Hats off to sheer diversity!

He can’t think without his hat’ — when Pozzo talks about Lucky’s hat in Beckett’s ‘Waiting for Godot’, the comical touch cannot be missed.

That apart, in the West, hats have played an integral part in one’s daily life through history. It’s not surprising that they were part of innumerable tales too. But hats have undergone much transformation since then. Closer home, hats have now become an unavoidable style statement. For Natasha Gupta, though, a media student of Center for Management Studies, Jain University, the love for hats and caps goes back a long way. All the way to her childhood!

“When I was a kid, I used to go for a lot of carnivals and fairs with my parents. And every time, I would ask my parents to get me a hat instead of chocolates. Whenever my relatives travelled, they would get me hats from the places they visited,” she remembers. The proud owner of more than 30 hats and caps, she has made sure that they occupy a pride of place in her cupboard. “I have also been travelling quite a lot lately and wherever I am, I pick up a hat or cap from there. Every place has hats and caps unique to them. In fact, from Venice, I got a sailor’s hat and from Pisa, I picked up one with a flag of Italy. From Macau comes an unusual hat. And one of my favourites is from London. It’s a Derby hat,” she adds.

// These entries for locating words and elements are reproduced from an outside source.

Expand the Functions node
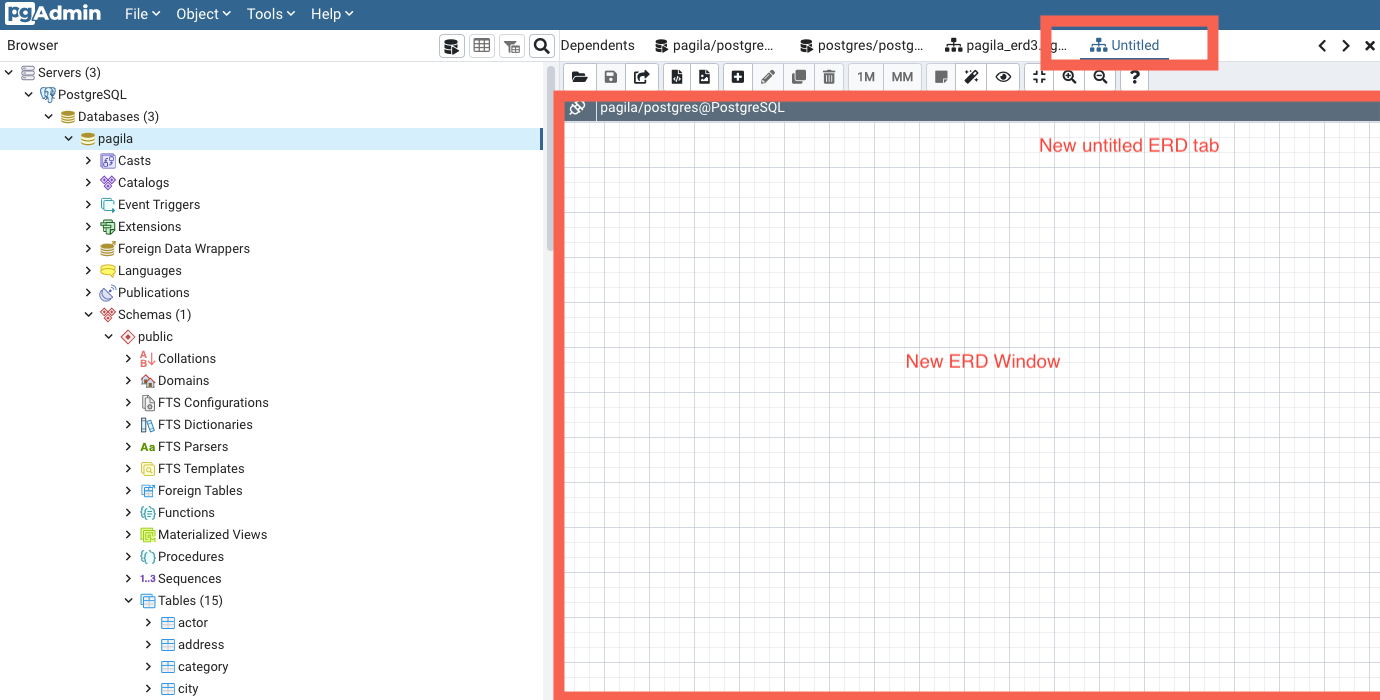 [128, 512]
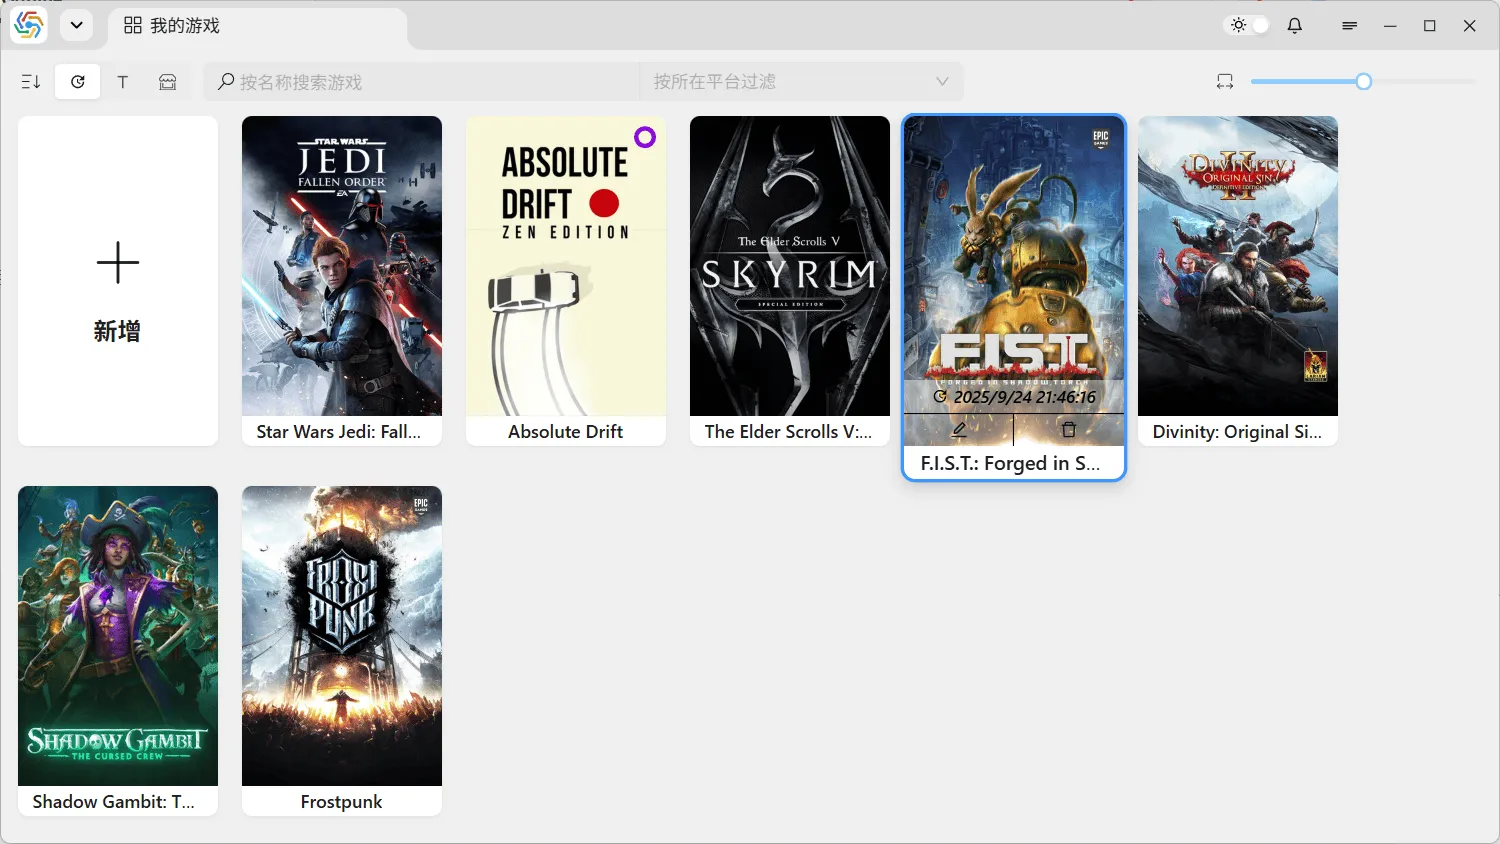The image size is (1500, 844).
Task: Click the sort order icon in toolbar
Action: (x=31, y=82)
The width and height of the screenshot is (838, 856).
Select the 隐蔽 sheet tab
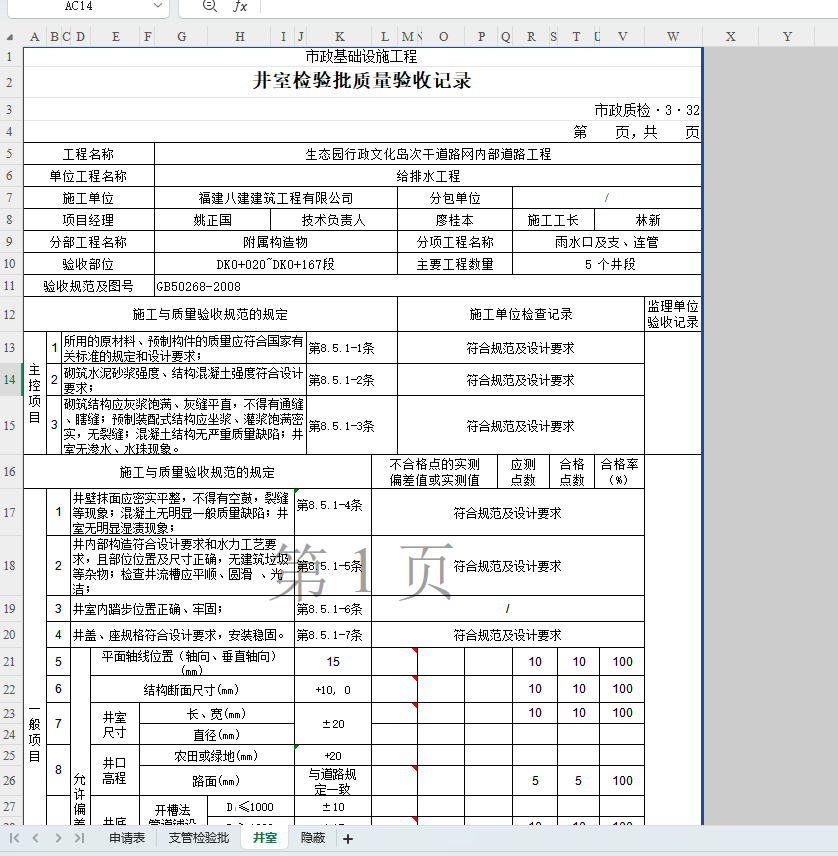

Hats are as local as they can get and speak of a nation’s culture as well. Not to forget the fancy ones and those immortalised by movies! Natasha, meanwhile, has a Hawaiian hat, which is quite popular with her friends; the witch hats, which she got from the Innovative Film City, and ‘The Pirates of the Caribbean’ hat, picked up from Disneyland. “An aunt in fact, got me hats from Australia too,” she adds.

So while she is happy to have hats from almost every corner of the world, she does not miss any occasion to wear them either. Like the parties, for instance. “Whenever I go for a party, I make it a point to wear a hat and make sure that it goes well with my outfit.. At some of the parties, the organisers provide hats. I don’t leave them there after the party but take them home as these are a valuable addition. And why not?” she asks. Standing out in her collection are the red Santa Claus and the Lady Santa caps. The Lady Santa cap is of blue satin with plaits made of cotton. “I found it at a Christmas party,” she informs.

“My mother calls me a ‘mad-hatter’ since my hats occupy a full section of the cupboard. But I feel hats are an important accessory,” she is candid. She also points out how at the brunches held in the City, hats make quite a style statement. “Also, my friend recently had a ‘mad hatters’ party. So I chose a hat for it, which is off white in colour with green and pink flowers. My friends sometimes borrow my hats when they have to go for parties. Frankly, I am very touchy about my hats. I don’t want them to be ruined,” she avers.

Natasha has also some valuable suggestions for hat lovers. “Whenever you purchase a hat, you should make sure that it’s of a good quality, only then would it fit well. And if it doesn’t fit well, it won’t look good. I never compromise on the quality,” she says.
“In Bangalore you do get hats and caps at cheap rates. One can find customised ones at the Soul Santhe, which has jokes and quotes on them,” she informs. While she is making heads turn with her hats, Natasha intends to get more as she is all set to travel more. Wearing many hats? Natasha literally does that!